Deux adversaires à devancer au prochain premier tour

Les réactions de nombre d'électeurs de gauche hier soir m'ont anéanti. Quand le sage montre l'affolant score des fascistes qui, à 42%, n'ont jamais été aussi proches du pouvoir, l'imbécile regarde le sourire plein de contentement de Macron, les déhanchements de Barbara Pompili et le zèle de Manuel Valls... " Ha ! Vous avez tremblé, bourgeois, vous êtes tombés dans le piège et vous avez réélu le banquier", disent en substance les abstentionnistes du second tour, intentant un procès en couardise inepte.

Camarades, c'est le 10 avril que nous avons perdu, que nous avons échoué. Pas hier soir. La haine, légitime, que suscite Macron nous fait trop souvent oublier les fascistes qui, eux, ne nous oublient pas. Zemmour a commencé son discours hier en disant que le pays comptait trois blocs "le bloc national, le bloc Macron, qui est mondialiste, et le bloc islamo gauchiste de Mélenchon". Tout en nuances... Le Pen ne fut pas plus subtil, elle qui fit siffler Mélenchon en meeting hier soir.

Les fascistes font 42% avec une candidate déplorable, pas de parti, pas de lieutenants et pas non plus de programme. L'entre deux tours lors duquel elle fut -enfin- questionnée sur son programme a rappelé la nullité crasse du camp nationaliste. Trump était tout aussi nul (mais plein d'argent, ce qui aide) et le camp du Brexit idem (avec tout autant de moyens).

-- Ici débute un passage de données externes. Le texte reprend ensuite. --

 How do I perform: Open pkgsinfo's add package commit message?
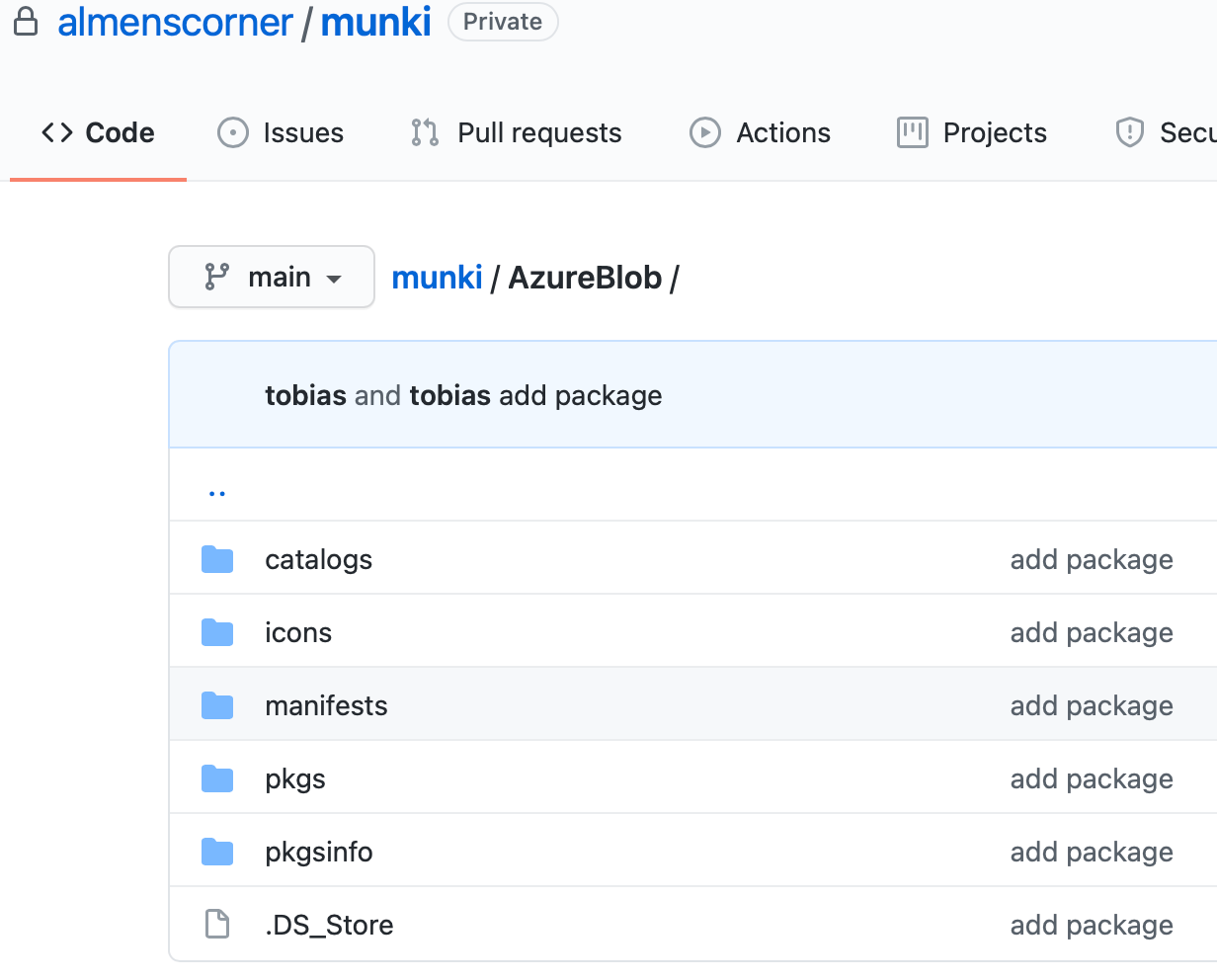[1092, 853]
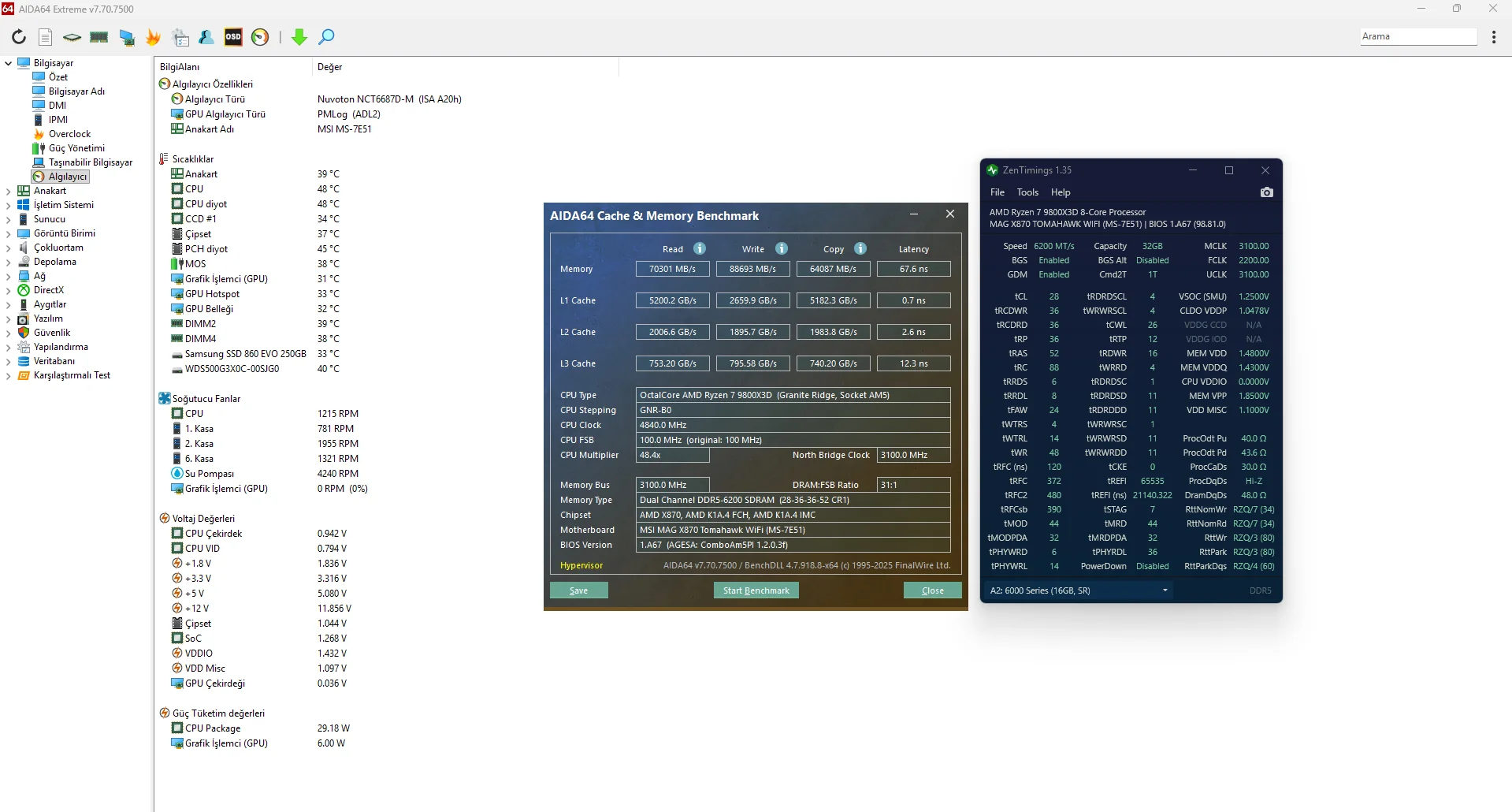Collapse the Bilgisayar tree node
This screenshot has width=1512, height=812.
9,63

Eux seuls peuvent se permettre le luxe d'être nuls. C'est ainsi partout dans le monde, la colère qui déborde pousse d'abord les désespérés à voter pour la solution simpliste qui promet de mettre les étrangers dehors comme panacée. Le score d'hier est une victoire pour eux. Après tout, ils ont fait la moitié du chemin vers l'Élysée et ça va les galvaniser pour les législatives. Zemmour n'insultait pas l'avenir, hier, en évoquant clairement l'union des droites pour juin. On ne peut pas banaliser un adversaire pareil.

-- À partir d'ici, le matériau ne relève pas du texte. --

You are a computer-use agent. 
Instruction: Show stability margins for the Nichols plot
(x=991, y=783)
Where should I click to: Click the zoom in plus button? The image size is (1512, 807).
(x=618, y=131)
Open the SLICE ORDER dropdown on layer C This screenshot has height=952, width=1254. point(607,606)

Les 58% de Macron hier ne lui donnent pas l'élan à même de gagner les législatives. La caravane de tocards plein de casseroles (30 mises en examen pendant le quinquennat) qui le félicitait hier sur le plateau montre bien que le vampire n'a plus de sang frais. Il a fait 28% au premier tour, c'est ça qui compte. Il faut devancer ces 28% là et les 30% du bloc d'extrême droite, ce qui signifie rassembler toute la gauche pour virer en tête. Il y aura foule de triangulaires, de combats serrés et la division sera mortelle à chaque fois. Il reste une chance de porter une augmentation générale des bas salaires, à commencer par le SMIC, une retraite juste, de stopper la course à l'héritocratie pour remettre de la justice, pour arrêter la casse des services publics et l'inaction climatique. Ça n'est plus le moment de moquer les castors du second tour, car sans eux il n'y avait pas de législatives sincères. Quand deux adversaires cumulent près de 60% des voix, on avance avec humilité et on évite la dispersion... 

24/04/2022

Pas mal du tout

Pour ne plus y penser, pour ne pas attendre lâchement des estimations et de savoir si les autres y sont allés, j'ai voté dès potron-minet. J'ai croisé ma voisine qui, connaissant mes opinions m'a demandé "ça t'as pas fait trop mal ?". Et étonnamment, non. Mais alors pas du tout. Voter Chirac en 2002, m'avait fait mal. Au premier tour j'avais voté Besancenot pour dire à Jospin qu'un type reconnaissant lui même que son programme n'était pas socialiste ne méritait pas de soutien. Alors "le bruit et l'odeur", les affaires, les HLM, merci... En 2017, ça m'a fait chier, mais déjà moins mal, je votais de façon principielle. Et ce matin, rien. Je dois cet apaisement à un ami très très très à gauche qui m'a dit deux jours avant le premier tour "j'y crois vraiment pour Méluche, mais si ça n'est pas le cas, je voterai sans état d'âme. Le vote est un acte politique faible".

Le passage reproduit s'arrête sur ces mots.